>>

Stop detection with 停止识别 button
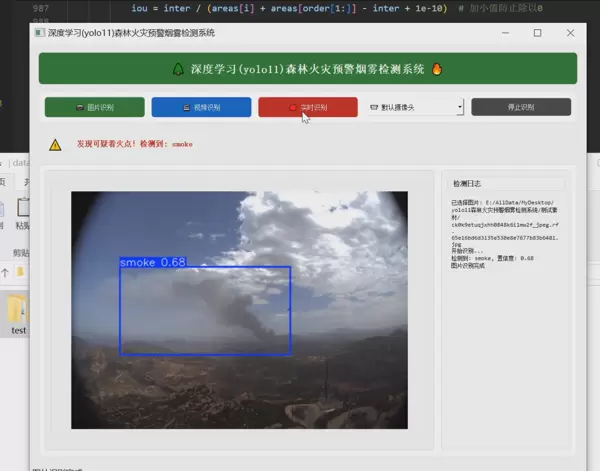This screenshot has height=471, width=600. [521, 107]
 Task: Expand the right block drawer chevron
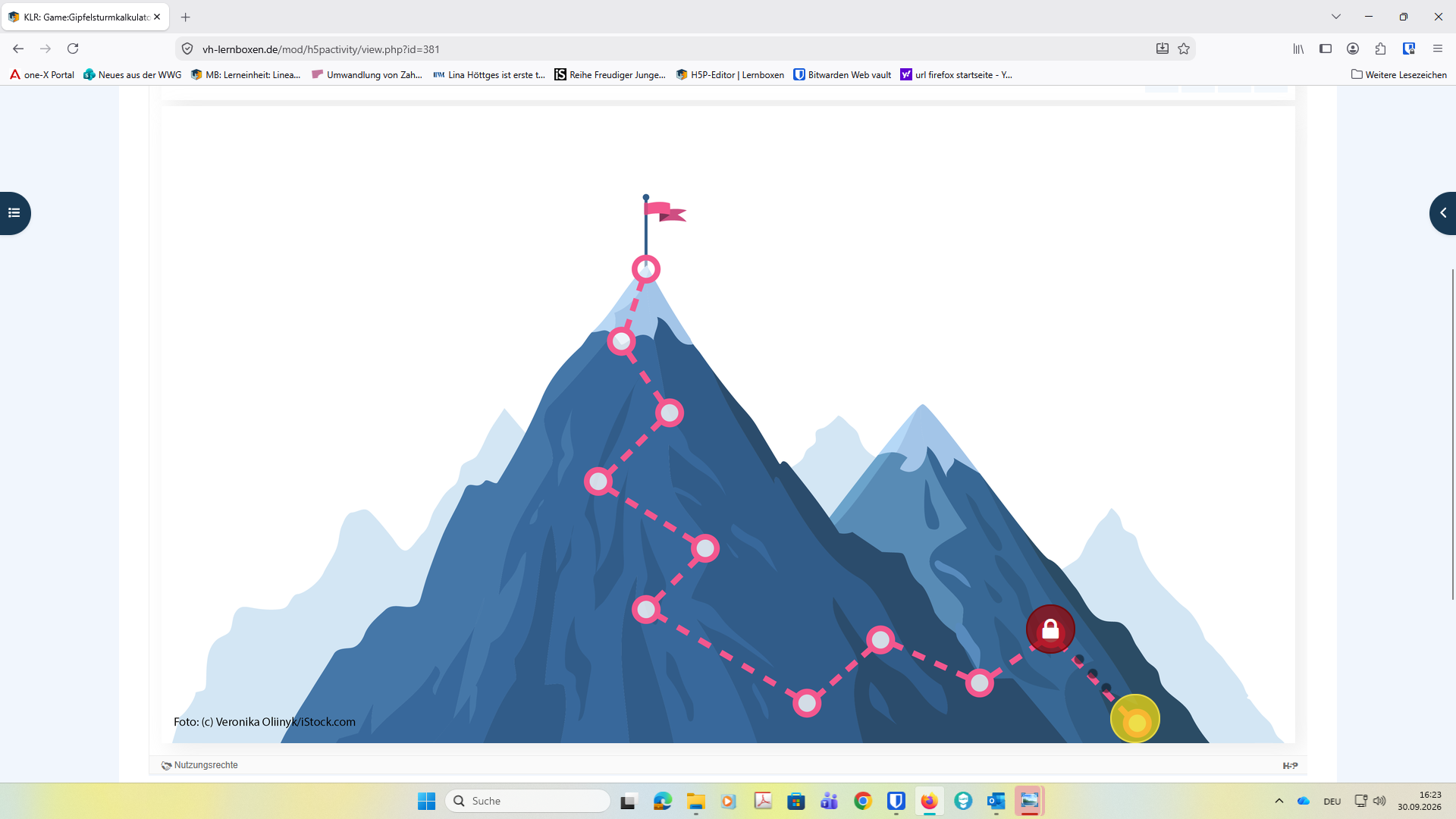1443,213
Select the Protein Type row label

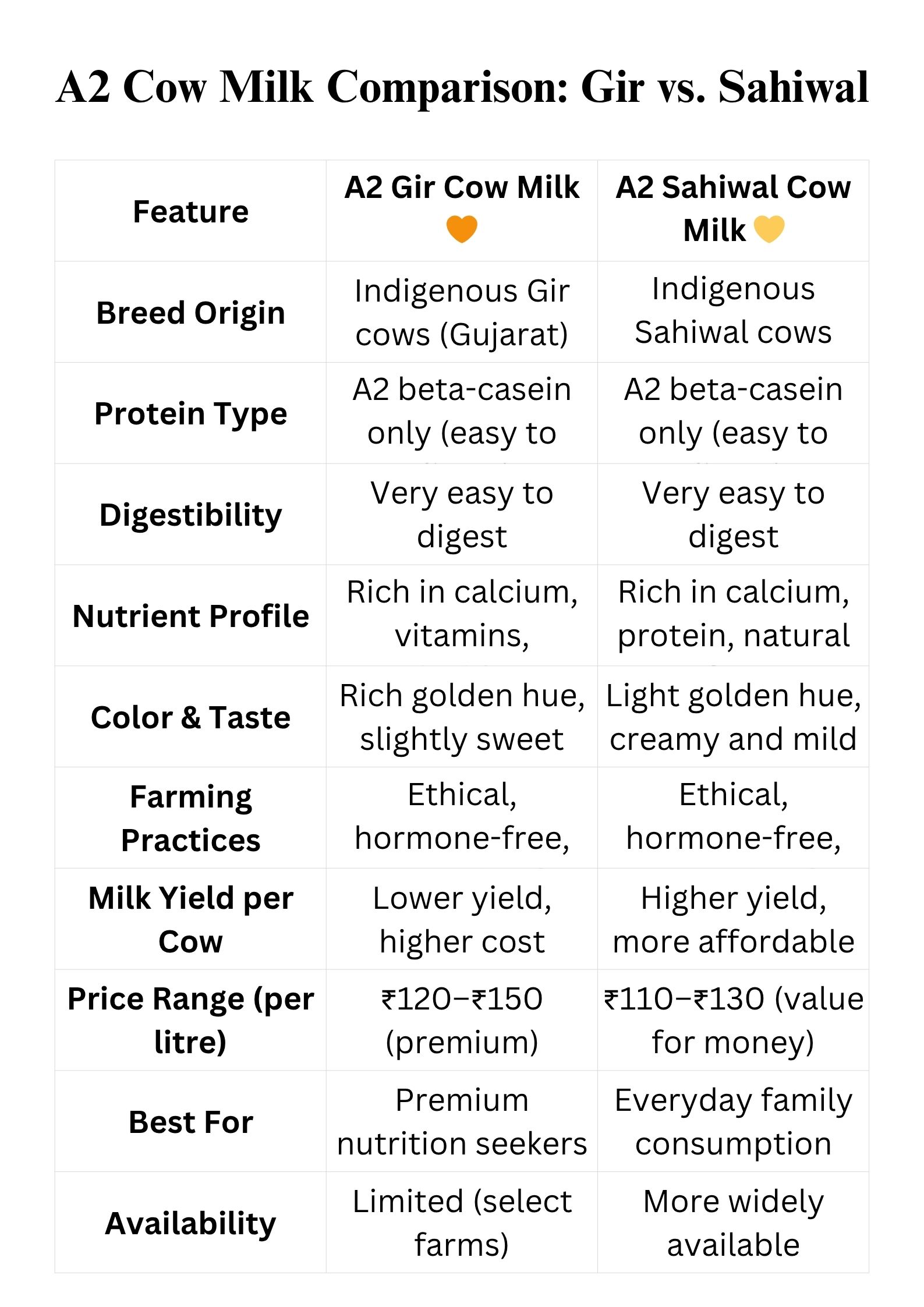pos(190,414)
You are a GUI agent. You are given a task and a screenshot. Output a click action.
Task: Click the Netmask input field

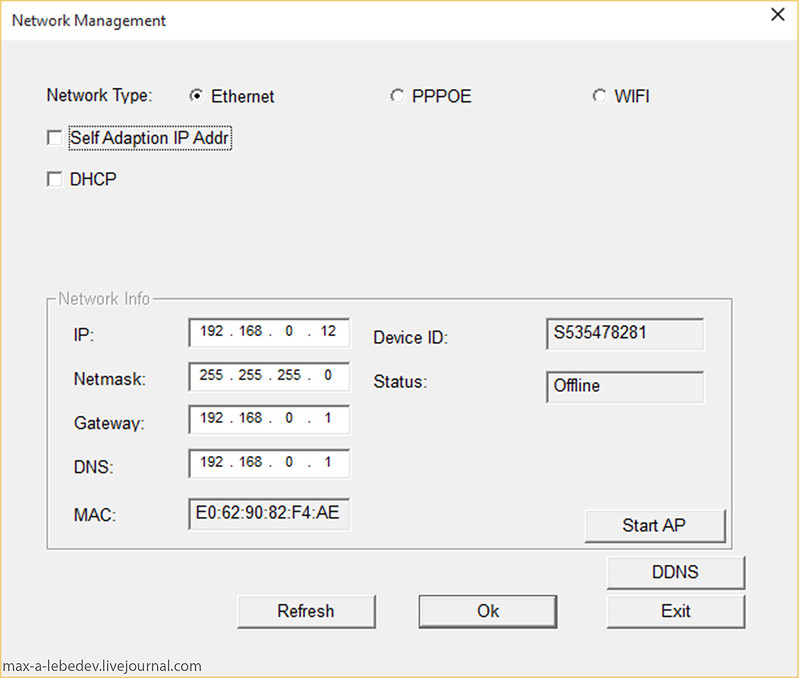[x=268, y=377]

<<
>>

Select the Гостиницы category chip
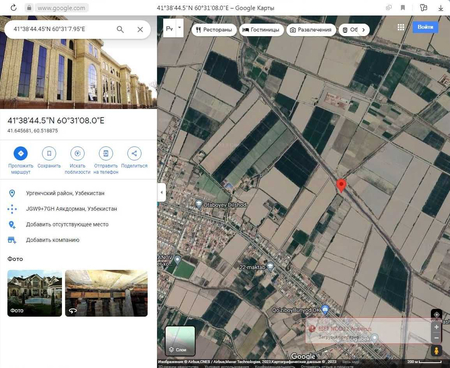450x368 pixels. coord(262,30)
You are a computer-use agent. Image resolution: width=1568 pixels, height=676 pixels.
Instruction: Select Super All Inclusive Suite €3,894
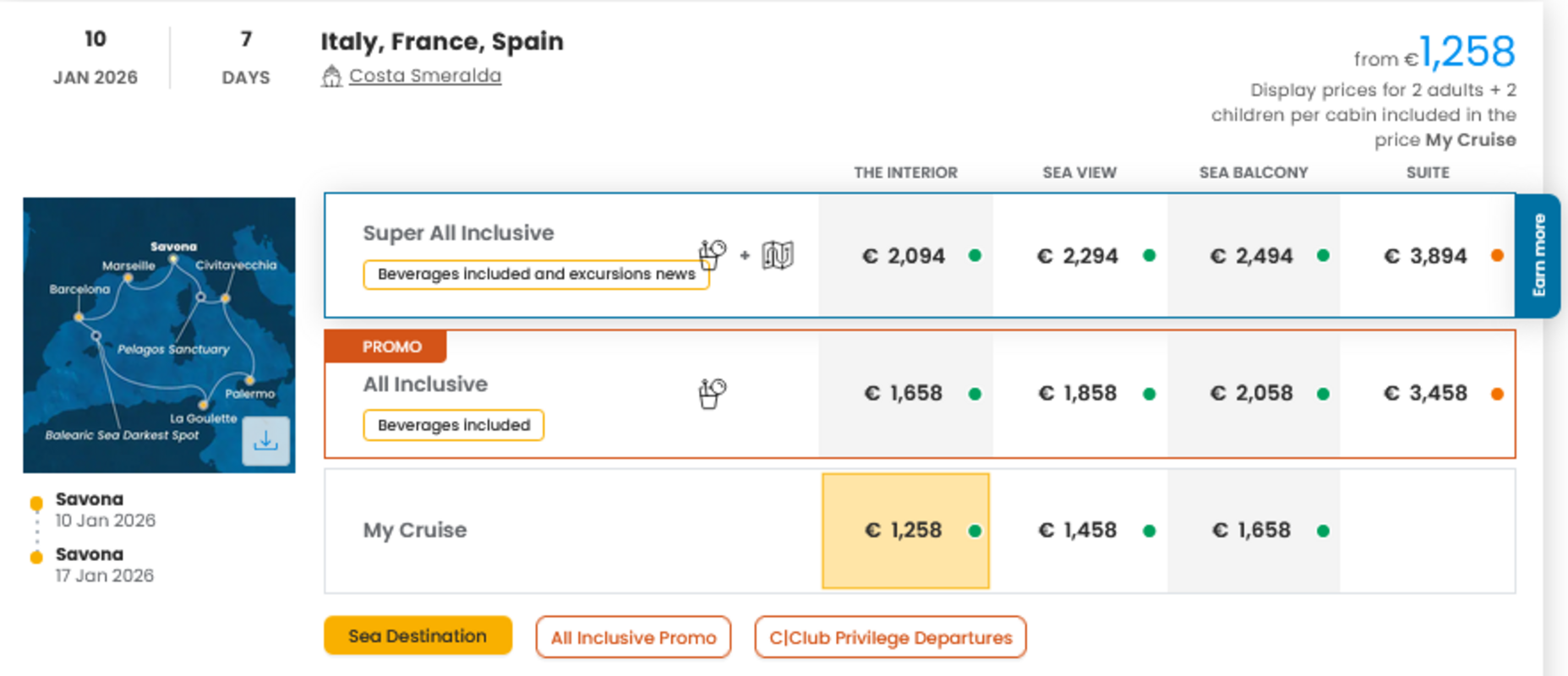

<<

### [Action item]
Give back, exactly as written, the stretch from the line with "You are a computer-use" through the line with "Instruction: Select Super", and no other lines from the records above.

### [Reply]
You are a computer-use agent. Image resolution: width=1568 pixels, height=676 pixels.
Instruction: Select Super All Inclusive Suite €3,894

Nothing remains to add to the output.